Hi, I have just had my friend here who lost her baby boy at 4 months old, 2 years ago. She loves talking about him and I understnad her needs. I talk about him too. Some people tend to avoid the subject and think that Em is doing fine but she isn't. It was 2 years ago 3 weeks ago and she is still grieving. She finds it hard that people avoid the subject but don't understand she needs to talk about him. I am very close to her, we met in hospital when we were pregnant, her with Daniel, me with Megan, we talk all the time and I know she has to talk about it all. She doesn't see some people at all because they have children of similar ages and think she will be reminded, but like she said tonight, its babies at the age he died, not the age he would be now. He had a heart condition and we all knew he was going to die, we didn't realise it was going to be so soon.
Sorry am waffling now, so will go, sorry to hear of your friends lost..
((((HUGS))))

Clarinet60 · 28/02/2004 00:01

Bond33, I was really moved and saddened to read that no-one mentions your baby now.
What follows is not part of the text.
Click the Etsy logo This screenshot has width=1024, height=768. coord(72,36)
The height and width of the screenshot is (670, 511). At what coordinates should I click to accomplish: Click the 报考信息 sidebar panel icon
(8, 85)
I hope that changes.
xxxxx

Ghosty · 28/02/2004 03:49

As I read these stories I am filled with such sadness for all of you who have lost babies ... I send you all my love .... I really don't know what else to say apart from that ...... thinking of you all ....
Ghosty xxxxxxx

susanmt · 09/03/2004 16:17

I've just been reading this because last night I spent an hour on the phone toa friend who lost her baby at 34 weeks gestation, she's just got the postmortem results and there was nothing wrong with him, he was perfect and there seems to be no reason why he died. This happened to her a week after our dd2 was born in November which I know must make it alot harder for her.
I just don't know what to say to her, but I have realised (especially through listening to what Marina had to say at the time of Tom's death) that all she needs is someone to listen to and to know that he's not forgotten.

Marina · 10/03/2004 09:52

Being there for her and not letting the phone divert to the answerphone is just what she needs, Susan. What a wonderful friend you are to make time for her when you have your own concerns.